Study shows how brain anticipates social exclusion

Psychology

Tiffany Lee, December 14, 2017 | View original publication

Study shows how brain anticipates social exclusion

Three little-leaguers warm up before the game by tossing a softball around the infield, each player getting an equal share of the triangular routine. After a few minutes, the dynamic shifts.

Second base throws to third, who arcs it back to second, who returns it to third, back to second, back to third. The triangle has become a line. And just like that, first base finds herself vigilantly watching her teammates, each wind-up now loaded with anticipation, then anxiety.

Soon it’s undeniable: The others are excluding her.

New research from the University of Nebraska-Lincoln has shown that this awareness of social exclusion can produce spikes in attention-related brain activity before the actual act of rejection occurs. That brain activity suggests the onset of a hyper-vigilant state that can help protect a person’s psyche in the short term but inflict long-term psychological and physiological harm, the researchers said.

The study showed that this attentional spike emerged more strongly in people prone to cognitive reappraisal — the types who tend to ruminate on social interactions, mentally replaying them to either decipher or reinterpret them.

“People are preparing themselves for the worst (in those situations),” said John Kiat, lead author on the project and a doctoral candidate in psychology. “It would be great if the body could tolerate that, but unfortunately, we can’t. We can’t be hyper-alert all the time.

“In that state, the brain becomes tuned to social rejection. If anything in a situation cues social rejection, you’re ready for it; you can respond to it. The problem is that the body can’t run that way for long, and when it does, things start to get off-balance. That’s where you get people having to take anti-anxiety medication or sleeping pills just to down-regulate that sort of response.”

The research team reached its conclusions after analyzing neural responses from 20 college students playing Cyberball, a digital version of catch that pairs a participant with two computer-controlled players. For the first 40 throws, a student nearly always got the ball back within two throws. The experiment then transitioned to an exclusion phase, which ended with each student watching the computer play keep-away for 24 consecutive throws.

Kiat and his colleagues examined the magnitude of the P3b response – a well-established measure of stimulus-driven attention in the brain – during the inclusion and exclusion stages. The magnitude of P3b increased when a computer-controlled player held the ball in the exclusion vs. inclusion stage, suggesting that students began to anticipate and focus on being left out.

Researchers have already documented the psychological and physiological effects of hyper-vigilance, Kiat said, which range from elevated stress-related hormones in saliva to blood-based biomarkers of cardiovascular disease. But few studies have directly investigated neural links to the anticipation of social exclusion, he said.

“Most research looks at how you respond to rejection,” Kiat said. “But how you respond to rejection is not the same as how you anticipate rejection. Many people, including me, would argue that chronic anticipation of rejection can have much more far-reaching consequences.”

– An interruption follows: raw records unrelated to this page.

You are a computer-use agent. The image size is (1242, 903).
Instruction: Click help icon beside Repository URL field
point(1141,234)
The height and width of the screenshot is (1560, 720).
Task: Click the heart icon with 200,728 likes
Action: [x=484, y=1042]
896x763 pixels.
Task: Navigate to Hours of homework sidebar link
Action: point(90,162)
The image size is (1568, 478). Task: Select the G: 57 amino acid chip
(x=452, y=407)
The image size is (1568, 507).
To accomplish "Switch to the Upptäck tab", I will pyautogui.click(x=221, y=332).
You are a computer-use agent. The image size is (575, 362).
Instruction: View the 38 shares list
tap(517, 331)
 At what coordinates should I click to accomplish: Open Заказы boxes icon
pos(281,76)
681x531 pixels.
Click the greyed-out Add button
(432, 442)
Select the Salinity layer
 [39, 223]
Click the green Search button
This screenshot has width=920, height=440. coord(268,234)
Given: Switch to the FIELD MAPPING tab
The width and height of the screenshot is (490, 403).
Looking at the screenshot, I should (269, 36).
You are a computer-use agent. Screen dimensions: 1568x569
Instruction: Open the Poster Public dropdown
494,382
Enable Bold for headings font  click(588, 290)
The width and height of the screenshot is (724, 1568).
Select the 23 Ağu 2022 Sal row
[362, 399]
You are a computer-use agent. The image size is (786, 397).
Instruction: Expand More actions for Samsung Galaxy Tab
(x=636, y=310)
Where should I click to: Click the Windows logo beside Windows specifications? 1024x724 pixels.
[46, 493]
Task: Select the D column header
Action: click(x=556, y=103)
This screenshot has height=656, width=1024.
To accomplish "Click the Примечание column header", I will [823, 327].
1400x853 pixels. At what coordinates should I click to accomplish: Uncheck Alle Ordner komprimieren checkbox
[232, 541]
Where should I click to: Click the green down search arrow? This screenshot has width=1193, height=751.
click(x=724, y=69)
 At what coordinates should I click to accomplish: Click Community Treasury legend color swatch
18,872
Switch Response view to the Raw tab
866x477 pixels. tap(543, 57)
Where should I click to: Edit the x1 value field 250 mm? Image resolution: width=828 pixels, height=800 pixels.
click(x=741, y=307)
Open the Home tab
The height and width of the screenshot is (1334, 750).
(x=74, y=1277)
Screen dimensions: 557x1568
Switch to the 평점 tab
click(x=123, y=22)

Learning more about the personality traits linked with hyper-vigilance, the types of exclusion that drive it and the specific areas of the brain responsible for it could ultimately help counteract its effects, Kiat said.

“Once you know that attention is really going up, you have a potential intervention target,” he said. “My bias would be (toward) some form of cognitive-behavioral treatment.

“Now that we’ve shown we can identify this, we could also bring people into the lab who have experienced real-world racism or other discrimination and ask, ‘Do those experiences lead to this expression of hyper-vigilance? Can we use these tasks to help assess that and develop a deeper understanding of the impact of social discrimination?’”

Kiat authored the study with Bridget Goosby and Jacob Cheadle, associate professors of sociology. The researchers reported their findings in the International Journal of Psychophysiology.